AI Agents of the Week — LLM Watch (Feb 15, 2026)
Main Thesis
This week’s AI agent research challenges several prevailing assumptions about how to build, guide, and scale autonomous agents — from documentation practices to multi-agent coordination and compute allocation.
Key Findings
🧠 Memory & Context
- AGENTS.md files hurt performance: Contrary to popular practice, repository-level context files reduce task success rates for coding agents while increasing inference costs by >20%.
- Less is more: Minimal or no instructions outperform comprehensive documentation, suggesting unnecessary constraints impede agents rather than help them.
🗺️ Planning & Environment
- Gaia2 benchmark: Introduces dynamic, evolving environments independent of agent actions. Best results: GPT-5 (high) at 42% pass@1 but struggles with time-sensitive tasks; Kimi-K2 (open-source) at 21% pass@1.
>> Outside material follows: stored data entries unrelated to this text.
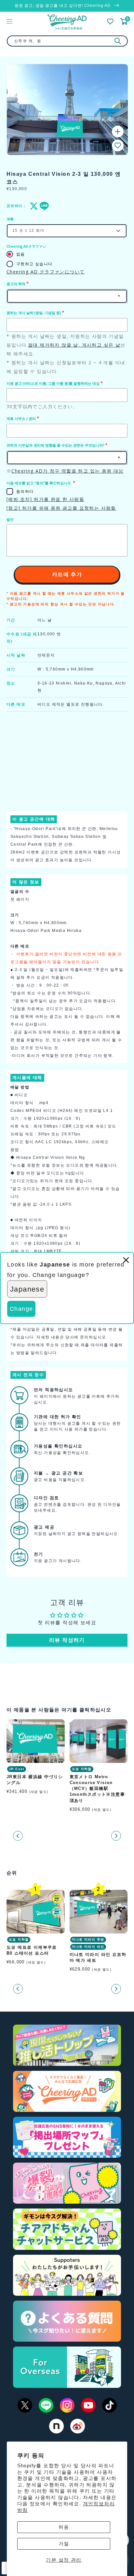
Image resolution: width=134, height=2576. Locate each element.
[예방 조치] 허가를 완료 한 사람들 (45, 499)
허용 (64, 2527)
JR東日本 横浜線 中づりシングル (35, 1779)
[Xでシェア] (33, 206)
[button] (118, 145)
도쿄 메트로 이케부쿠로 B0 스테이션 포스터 (32, 1950)
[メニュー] (9, 21)
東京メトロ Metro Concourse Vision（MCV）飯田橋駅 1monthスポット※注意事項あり (97, 1788)
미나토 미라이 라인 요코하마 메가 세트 (98, 1957)
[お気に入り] (110, 21)
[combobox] (67, 41)
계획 (10, 219)
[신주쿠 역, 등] (117, 41)
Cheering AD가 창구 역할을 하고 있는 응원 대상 (67, 471)
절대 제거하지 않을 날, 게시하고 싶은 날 (74, 345)
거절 (64, 2543)
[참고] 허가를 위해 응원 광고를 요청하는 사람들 (61, 508)
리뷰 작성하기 (67, 1640)
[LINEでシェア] (43, 206)
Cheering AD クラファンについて (46, 272)
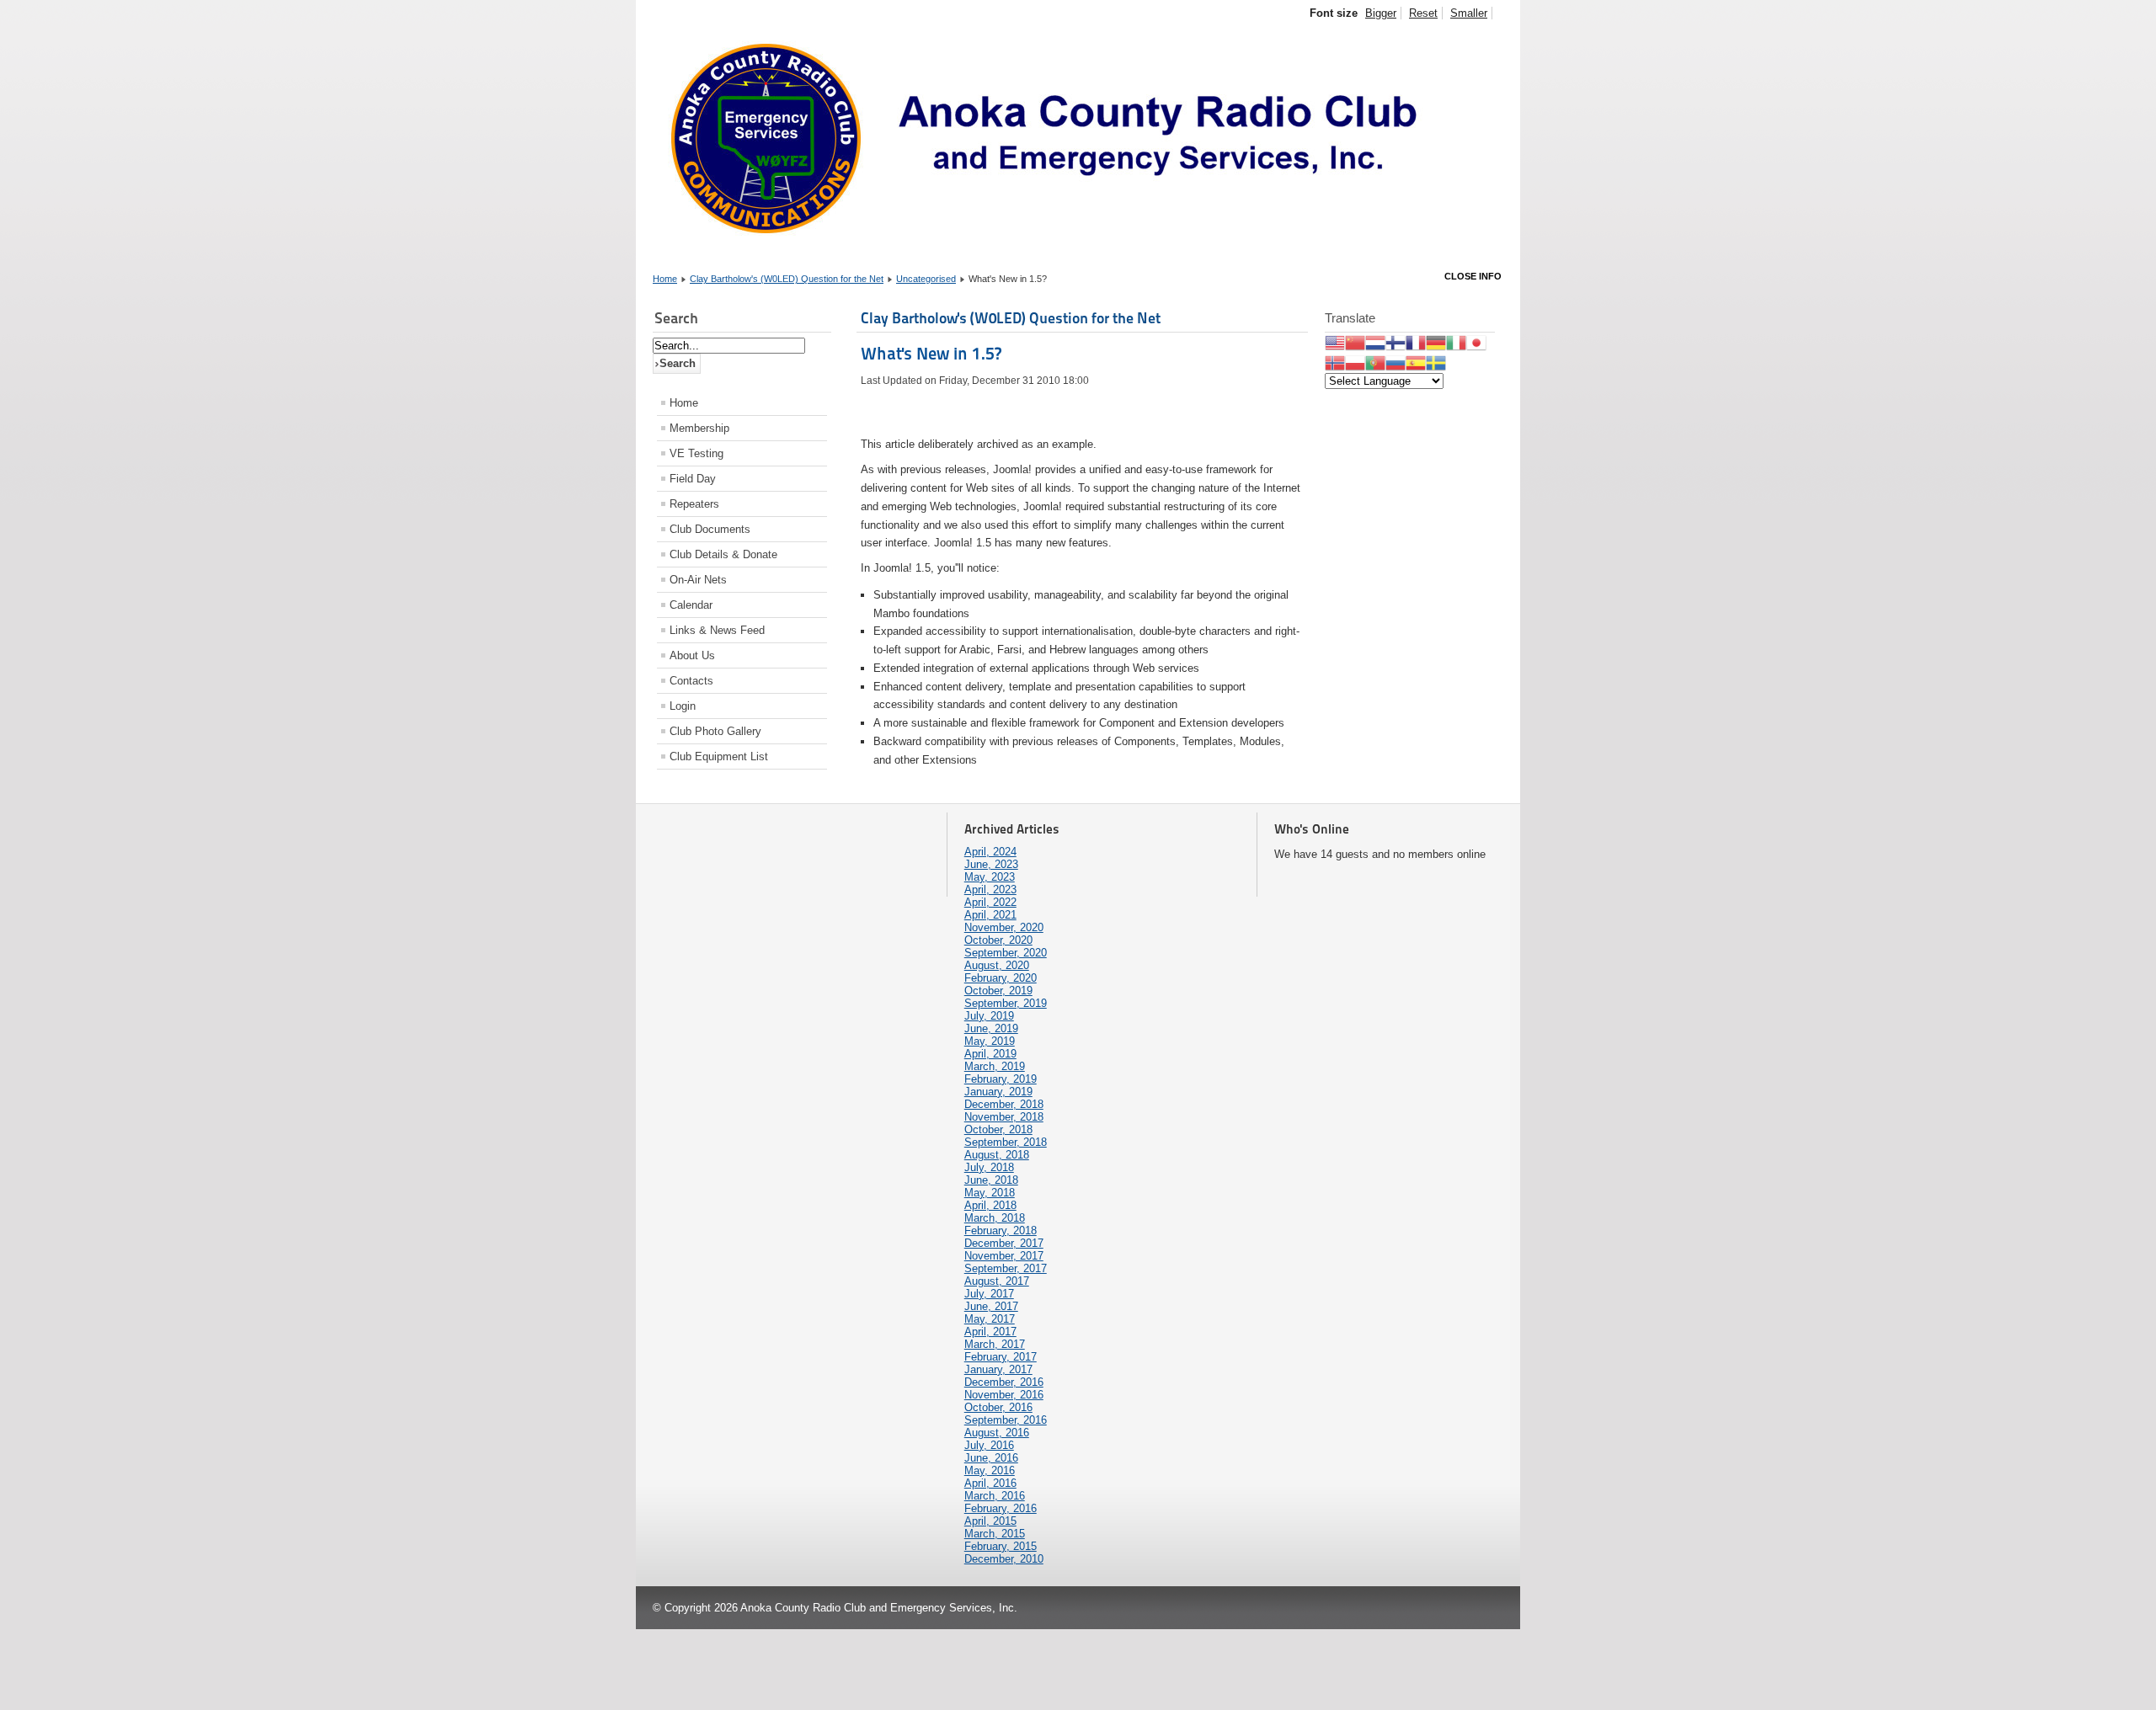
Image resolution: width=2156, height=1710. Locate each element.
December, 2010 (1003, 1559)
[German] (1436, 341)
- CATTS (Confidence-Aware Test-Time Scaling): Outperforms naive uniform compute sampling by up to 9.1% on WebArena-Lite while using 2.3x fewer tokens — smart allocation beats brute-force compute.
🤝 Multi-Agent Collaboration
- Communication delays create U-shaped cooperation: Moderate delays cause LLM agents to exploit slower peers; excessive delay paradoxically reduces exploitation cycles.
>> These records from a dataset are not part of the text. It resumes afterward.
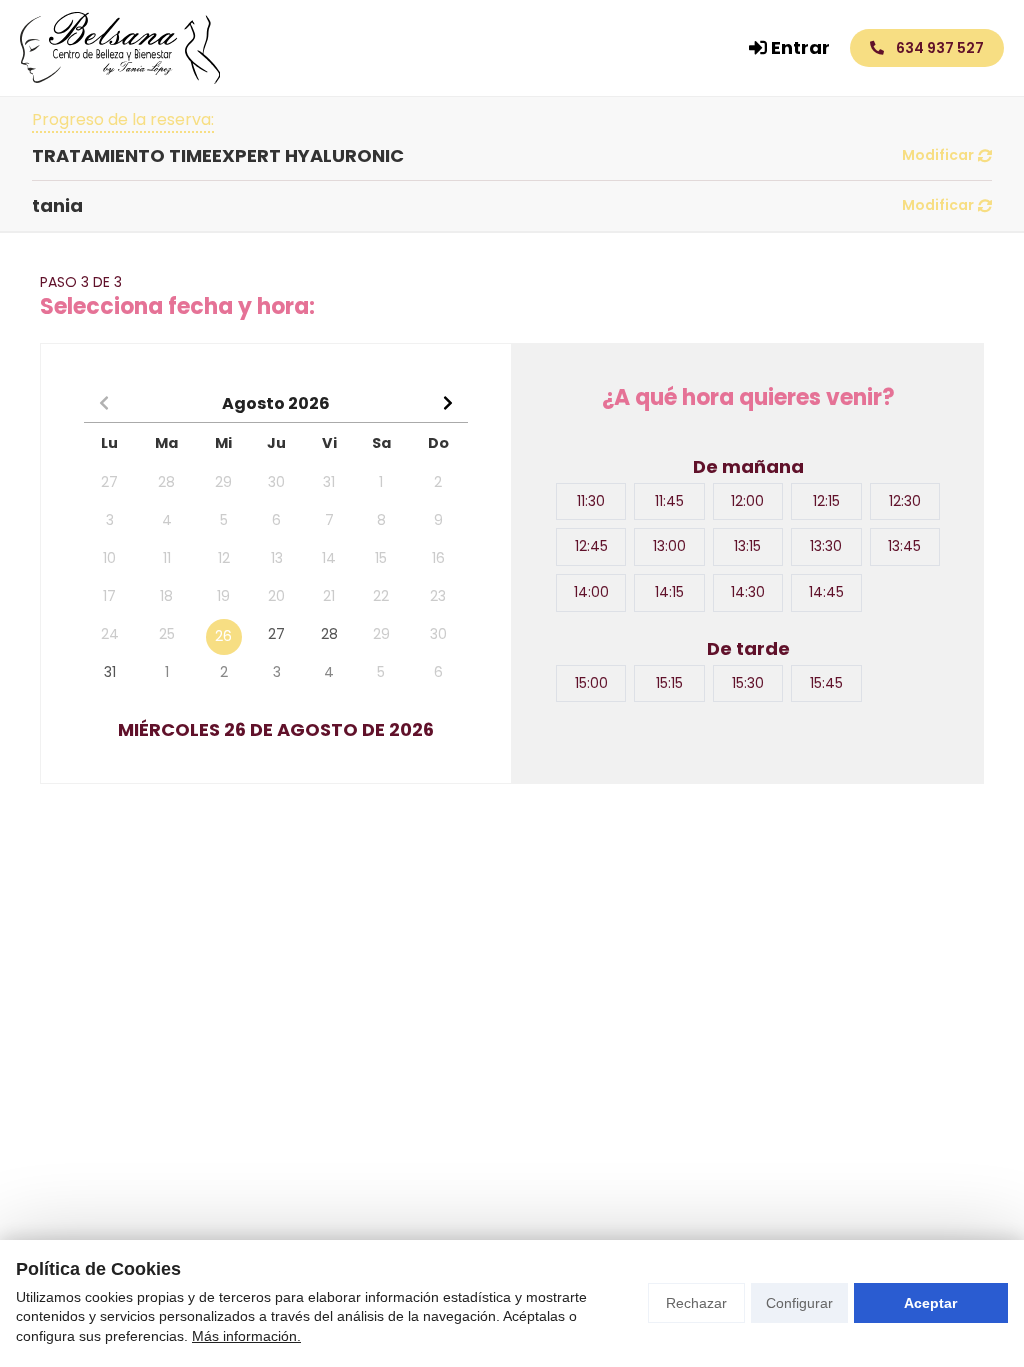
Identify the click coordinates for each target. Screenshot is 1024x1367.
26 (223, 636)
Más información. (246, 1336)
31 (110, 672)
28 (329, 634)
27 (276, 634)
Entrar (800, 47)
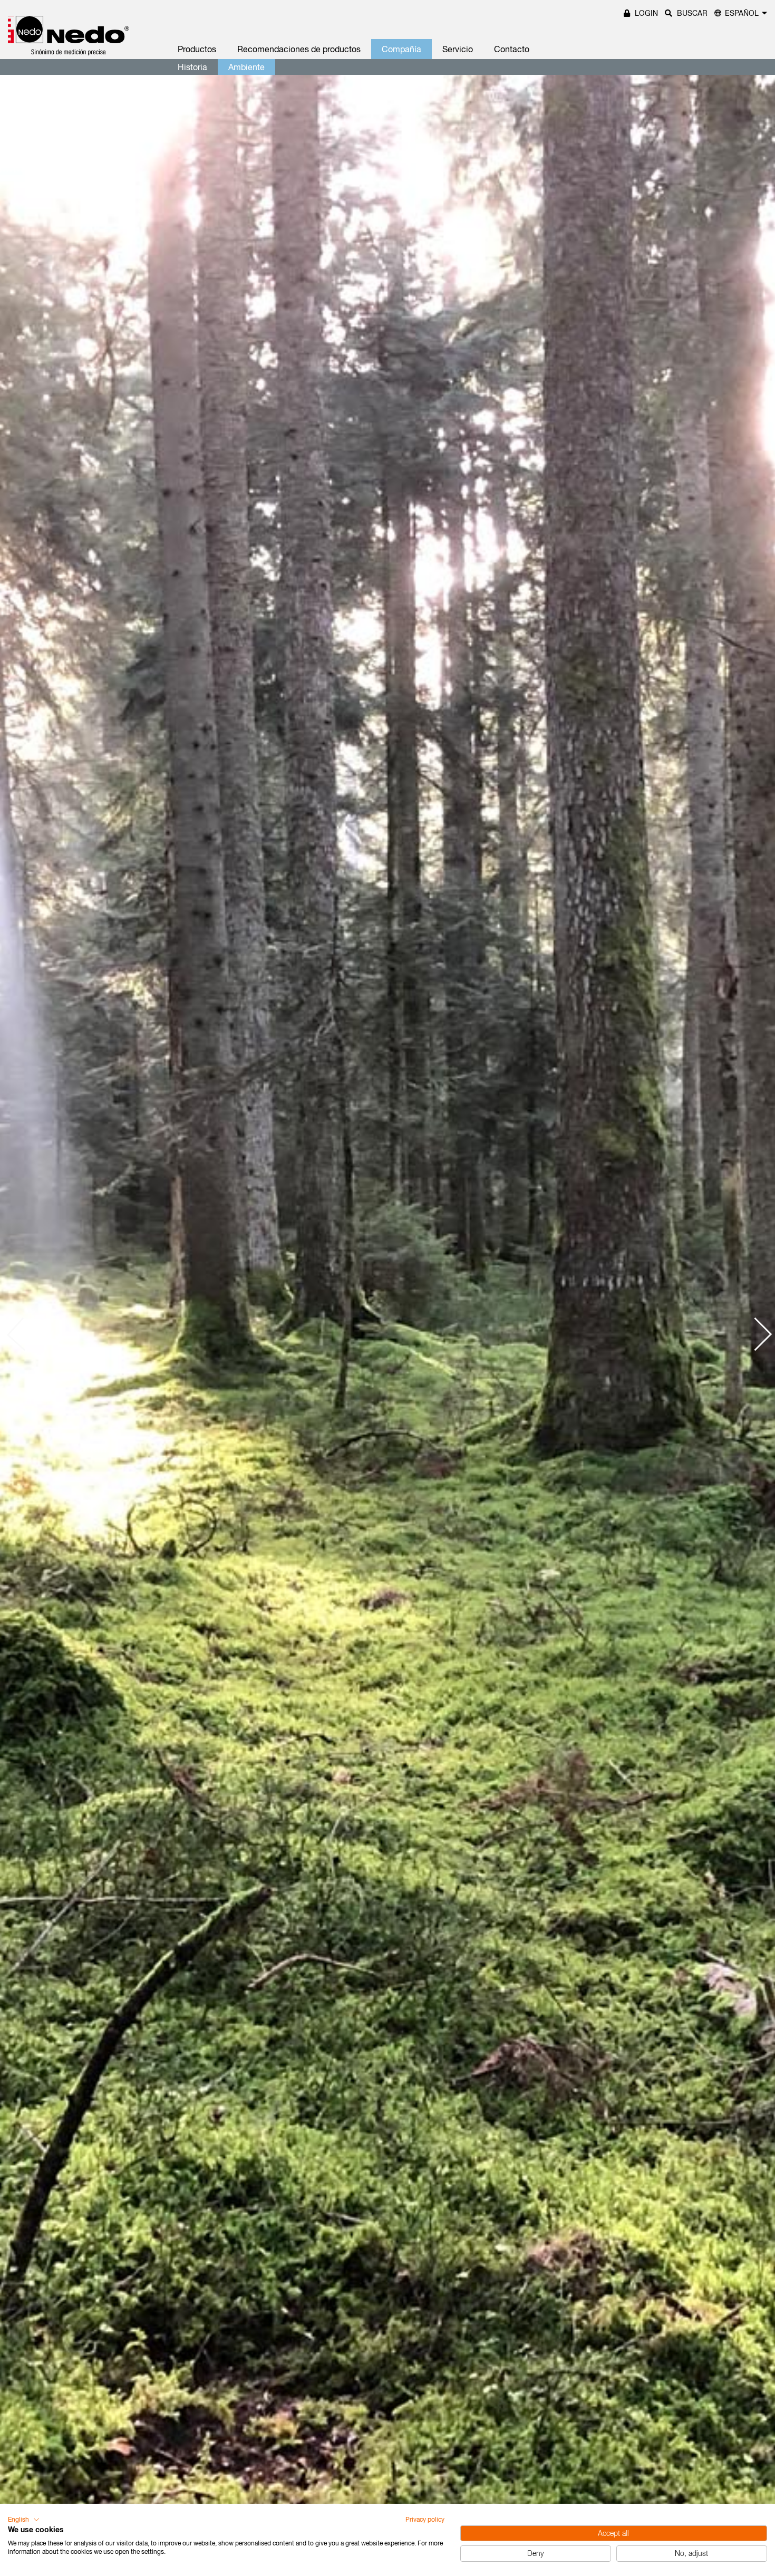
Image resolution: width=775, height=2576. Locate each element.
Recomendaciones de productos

- FLCOA framework: Five-layer model showing that low-level factors like communication resources fundamentally shape multi-agent cooperation — largely overlooked in current system design.
- LAVES: Hierarchical multi-agent system for educational video generation achieves >1 million videos/day throughput with a 95% cost reduction vs. industry standards.
🔒 Trust & Safety
- Behavioral inconsistency predicts failure: ReAct agents produce 2.0–4.2 distinct action sequences per 10 identical runs. Tasks with consistent paths achieve 80–92% accuracy; highly inconsistent tasks drop to 25–60%.
- 69% of divergence occurs at step 2, meaning early decisions cascade into downstream failures — making early-step monitoring a practical intervention point.
🛠️ Tools & Benchmarks
- Mobile dev AI agents: Study of 2,901 AI-authored PRs across 193 Android/iOS repos. Android sees 2x more AI PRs with higher acceptance (71% vs. 63% iOS). Routine tasks succeed most; structural refactors lag.
- AmbiBench: First benchmark using an instruction clarity taxonomy, shifting evaluation toward bidirectional intent alignment — addressing the reality that users often fail to articulate precise directives upfront.
Practical Takeaways
- Strip down AGENTS.md files — comprehensive instructions may be actively harming your coding agents.
- Monitor behavioral consistency as a real-time reliability signal; early divergence is a strong failure predictor.
- Use confidence-aware compute allocation rather than scaling uniformly for better efficiency and performance.
- Design multi-agent systems with communication latency in mind — it shapes cooperation in non-obvious ways.
- Evaluate agents on ambiguous instructions, not just clean ones — AmbiBench highlights a critical gap in current benchmarking.